The x86-64 SysV ABI specifies, among other things, how function parameters are passed in registers (first argument in rdi
, then rsi
and so on), and how integer return values are passed back (in rax
and then rdx
for really big values).
What I can't find, however, is what the high bits of parameter or return value registers should be when passing types smaller than 64-bits.
For example, for the following function:
void foo(unsigned x, unsigned y);
... x
will be passed in rdi
and y
in rsi
, but they are only 32-bits. Do the high 32-bits of rdi
and rsi
need to be zero? Intuitively, I would assume yes, but the code generated by all of gcc, clang and icc has specific mov
instructions at the start to zero out the high bits, so it seems like the compilers assume otherwise.
Similarly, the compilers seem to assume that the high bits of the return value rax
may have garbage bits if the return value is smaller than 64-bits.

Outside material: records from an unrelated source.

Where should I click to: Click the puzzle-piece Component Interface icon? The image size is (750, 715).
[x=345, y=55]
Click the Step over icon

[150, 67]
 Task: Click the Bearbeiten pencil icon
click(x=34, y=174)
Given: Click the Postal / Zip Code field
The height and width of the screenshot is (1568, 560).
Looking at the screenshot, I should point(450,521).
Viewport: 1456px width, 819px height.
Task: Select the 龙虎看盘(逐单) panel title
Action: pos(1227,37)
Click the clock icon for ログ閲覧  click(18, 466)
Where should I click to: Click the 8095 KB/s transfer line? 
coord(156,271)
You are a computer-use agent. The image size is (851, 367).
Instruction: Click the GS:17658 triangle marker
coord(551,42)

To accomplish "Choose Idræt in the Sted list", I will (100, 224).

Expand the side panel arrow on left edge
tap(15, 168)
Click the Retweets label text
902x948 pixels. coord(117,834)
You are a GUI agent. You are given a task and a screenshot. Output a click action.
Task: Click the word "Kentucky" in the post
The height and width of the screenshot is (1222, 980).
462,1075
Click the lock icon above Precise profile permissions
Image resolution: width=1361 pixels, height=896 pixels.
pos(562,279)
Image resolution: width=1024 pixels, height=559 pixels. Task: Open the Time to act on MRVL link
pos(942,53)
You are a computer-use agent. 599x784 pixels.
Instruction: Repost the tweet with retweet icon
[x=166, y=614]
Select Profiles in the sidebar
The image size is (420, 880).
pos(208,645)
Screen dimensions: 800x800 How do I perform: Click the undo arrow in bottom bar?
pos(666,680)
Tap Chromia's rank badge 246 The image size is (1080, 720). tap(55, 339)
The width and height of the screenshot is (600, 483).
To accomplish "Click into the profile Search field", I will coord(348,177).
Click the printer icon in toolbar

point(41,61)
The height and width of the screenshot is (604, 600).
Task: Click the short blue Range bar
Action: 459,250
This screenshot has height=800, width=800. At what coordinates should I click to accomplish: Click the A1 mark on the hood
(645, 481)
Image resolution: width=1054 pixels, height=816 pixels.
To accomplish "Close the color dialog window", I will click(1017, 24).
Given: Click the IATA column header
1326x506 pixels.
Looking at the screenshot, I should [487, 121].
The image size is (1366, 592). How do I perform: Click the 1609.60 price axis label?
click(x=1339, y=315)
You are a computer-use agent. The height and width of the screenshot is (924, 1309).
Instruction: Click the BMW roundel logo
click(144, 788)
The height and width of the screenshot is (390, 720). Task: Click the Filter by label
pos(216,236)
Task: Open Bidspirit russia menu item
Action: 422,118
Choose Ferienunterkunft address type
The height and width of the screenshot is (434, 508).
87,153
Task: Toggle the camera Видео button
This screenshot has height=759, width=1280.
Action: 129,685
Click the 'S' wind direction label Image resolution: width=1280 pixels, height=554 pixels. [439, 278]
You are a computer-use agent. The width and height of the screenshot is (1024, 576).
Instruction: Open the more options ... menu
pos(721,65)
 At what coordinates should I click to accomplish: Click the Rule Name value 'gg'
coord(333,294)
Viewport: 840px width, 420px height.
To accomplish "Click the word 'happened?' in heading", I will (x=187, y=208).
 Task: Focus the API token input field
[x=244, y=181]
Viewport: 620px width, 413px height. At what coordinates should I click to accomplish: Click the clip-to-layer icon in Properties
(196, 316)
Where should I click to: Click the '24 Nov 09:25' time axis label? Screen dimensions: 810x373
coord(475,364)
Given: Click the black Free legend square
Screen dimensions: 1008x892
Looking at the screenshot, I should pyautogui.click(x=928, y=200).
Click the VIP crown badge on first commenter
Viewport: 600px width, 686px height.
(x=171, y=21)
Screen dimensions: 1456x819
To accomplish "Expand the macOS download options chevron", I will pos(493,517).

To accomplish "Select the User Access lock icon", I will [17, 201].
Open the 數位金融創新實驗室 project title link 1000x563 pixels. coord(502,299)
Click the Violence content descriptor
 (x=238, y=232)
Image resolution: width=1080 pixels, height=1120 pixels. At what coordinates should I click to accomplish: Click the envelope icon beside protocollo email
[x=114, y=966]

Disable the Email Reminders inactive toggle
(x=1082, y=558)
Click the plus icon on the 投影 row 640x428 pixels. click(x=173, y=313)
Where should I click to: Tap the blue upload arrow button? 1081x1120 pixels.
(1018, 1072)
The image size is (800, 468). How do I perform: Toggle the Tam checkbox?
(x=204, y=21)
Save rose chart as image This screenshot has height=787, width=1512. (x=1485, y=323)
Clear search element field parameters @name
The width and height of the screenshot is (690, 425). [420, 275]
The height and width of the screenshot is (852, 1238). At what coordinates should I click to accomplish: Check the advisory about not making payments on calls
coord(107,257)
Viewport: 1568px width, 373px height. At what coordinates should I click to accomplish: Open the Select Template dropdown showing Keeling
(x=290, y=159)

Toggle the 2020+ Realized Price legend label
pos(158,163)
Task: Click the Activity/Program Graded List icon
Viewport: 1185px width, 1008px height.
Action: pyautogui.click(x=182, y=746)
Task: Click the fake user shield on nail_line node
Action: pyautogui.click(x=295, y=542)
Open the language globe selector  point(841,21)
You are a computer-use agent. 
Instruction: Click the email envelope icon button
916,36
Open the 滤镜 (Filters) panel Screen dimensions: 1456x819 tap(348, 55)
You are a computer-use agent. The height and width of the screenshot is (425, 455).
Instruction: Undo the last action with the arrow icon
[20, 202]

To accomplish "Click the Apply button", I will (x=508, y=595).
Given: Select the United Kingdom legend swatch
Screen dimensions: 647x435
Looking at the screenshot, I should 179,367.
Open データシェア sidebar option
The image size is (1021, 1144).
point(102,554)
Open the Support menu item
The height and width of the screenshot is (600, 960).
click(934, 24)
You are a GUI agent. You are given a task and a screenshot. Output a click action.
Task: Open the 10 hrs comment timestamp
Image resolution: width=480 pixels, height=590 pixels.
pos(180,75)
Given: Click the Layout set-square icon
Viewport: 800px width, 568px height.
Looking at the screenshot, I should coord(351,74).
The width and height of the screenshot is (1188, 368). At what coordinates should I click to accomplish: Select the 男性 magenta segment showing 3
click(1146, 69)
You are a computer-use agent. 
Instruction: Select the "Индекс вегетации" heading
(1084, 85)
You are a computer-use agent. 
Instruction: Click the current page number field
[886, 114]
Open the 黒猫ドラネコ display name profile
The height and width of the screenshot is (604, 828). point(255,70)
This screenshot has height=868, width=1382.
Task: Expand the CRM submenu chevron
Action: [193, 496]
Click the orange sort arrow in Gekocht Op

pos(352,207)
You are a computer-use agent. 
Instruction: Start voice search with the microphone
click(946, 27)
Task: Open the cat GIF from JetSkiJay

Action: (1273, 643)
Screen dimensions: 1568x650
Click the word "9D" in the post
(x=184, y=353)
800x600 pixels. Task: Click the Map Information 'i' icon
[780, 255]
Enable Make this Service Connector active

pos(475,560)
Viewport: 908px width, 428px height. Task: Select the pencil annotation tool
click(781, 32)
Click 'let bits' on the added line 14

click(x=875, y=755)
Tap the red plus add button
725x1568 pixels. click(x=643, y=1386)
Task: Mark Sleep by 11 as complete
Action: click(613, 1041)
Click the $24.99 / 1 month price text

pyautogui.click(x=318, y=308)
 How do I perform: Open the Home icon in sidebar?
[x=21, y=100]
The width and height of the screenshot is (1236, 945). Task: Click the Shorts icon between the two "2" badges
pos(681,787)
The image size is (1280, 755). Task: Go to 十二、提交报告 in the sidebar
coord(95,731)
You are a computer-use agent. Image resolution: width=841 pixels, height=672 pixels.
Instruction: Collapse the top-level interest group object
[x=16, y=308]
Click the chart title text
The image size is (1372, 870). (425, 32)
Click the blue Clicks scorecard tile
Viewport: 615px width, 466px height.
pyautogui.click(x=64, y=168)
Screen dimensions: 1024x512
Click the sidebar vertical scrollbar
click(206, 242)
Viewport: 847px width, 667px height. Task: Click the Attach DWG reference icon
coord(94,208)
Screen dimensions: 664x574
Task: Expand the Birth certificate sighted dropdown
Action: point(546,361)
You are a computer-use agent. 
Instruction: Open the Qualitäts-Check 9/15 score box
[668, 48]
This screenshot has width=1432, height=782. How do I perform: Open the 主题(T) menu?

For example, the loops in the following code:
unsigned gives32();
unsigned short gives16();
long sum32_64() {
long total = 0;
for (int i=1000; i--; ) {
total += gives32();
}
return total;
}
long sum16_64() {
long total = 0;
for (int i=1000; i--; ) {
total += gives16();
}
return total;
}
... compile to the following in clang
(and other compilers are similar):
sum32_64():
...
.LBB0_1:
call gives32()
mov eax, eax
add rbx, rax
inc ebp
jne .LBB0_1
sum16_64():
...
.LBB1_1:
call gives16()
movzx eax, ax
add rbx, rax
inc ebp
jne .LBB1_1
Note the mov eax, eax
after the call returning 32-bits, and the movzx eax, ax
after the 16-bit call - both have the effect of zeroing out the top 32 or 48 bits, respectively. So this behavior has some cost - the same loop dealing with a 64-bit return value omits this instruction.
I've read the x86-64 System V ABI document pretty carefully, but I couldn't find whether this behavior documented in the standard.
What are the benefits of such a decision? It seems to me there are clear costs:
Parameter Costs
Costs are imposed on the implementation of callee when dealing with parameter values. and in the functions when dealing with the parameters. Granted, often this cost is zero because the function can effectively ignore the high bits, or the zeroing comes for free since 32-bit operand size instructions can be used which implicitly zero the high bits.
However, costs are often very real in the cases of functions that accept 32-bit arguments and do some math that could benefit from 64-bit math. Take this function for example:
uint32_t average(uint32_t a, uint32_t b) {
return ((uint64_t)a + b) >> 2;
}
A straightforward use of 64-bit math to calculate a function that would otherwise have to carefully deal with overflow (the ability to transform many 32-bit functions in this way is an often unnoticed benefit of 64-bit architectures). This compiles to:
average(unsigned int, unsigned int):
mov edi, edi
mov eax, esi
add rax, rdi
shr rax, 2
ret
Fully 2 out of the 4 instructions (ignoring ret
) are needed just to zero out the high bits. This may be cheap in practice with mov-elimination, but still it seems a big cost to pay.
On other hand, I can't really see a similar corresponding cost for the callers if the ABI were to specify that high bits are zero. Because rdi
and rsi
and the other parameter passing registers are scratch (i.e., can be overwritten by the caller), you only have a couple scenarios (we look at rdi
, but replace it with the paramter reg of your choice):
The value passed to the function in rdi
is dead (not needed) in the post-call code. In that case, whatever instruction last assigned to rdi
simply has to assign to edi
instead. Not only is this free, it is often one byte smaller if you avoid a REX prefix.
The value passed to the function in rdi
is needed after the function. In that case, since rdi
is caller-saved, the caller needs to do a mov
of the value to a callee-saved register anyway. You can generally organize it so that the value starts in the callee saved register (say rbx
) and then is moved to edi
like mov edi, ebx
, so it costs nothing.
I can't see many scenarios where the zeroing costs the caller much. Some examples would be if 64-bit math is needed in the last instruction which assigned rdi
. That seems quite rare though.
Return value costs
Here the decision seems more neutral. Having callees clear out the junk has a definite code (you sometimes see mov eax, eax
instructions to do this), but if garbage is allowed the costs shifts to the callee. Overall, it seems more likely that the caller can clear the junk for free, so allowing garbage doesn't seem overall detrimental to performance.
I suppose one interesting use-case for this behavior is that functions with varying sizes can share an identical implementation. For example, all of the following functions:
short sums(short x, short y) {
return x + y;
}
int sumi(int x, int y) {
return x + y;
}
long suml(long x, long y) {
return x + y;
}
Can actually share the same implementation1:
sum:
lea rax, [rdi+rsi]
ret
1 Whether such folding is actually allowed for functions that have their address taken is very much open to debate.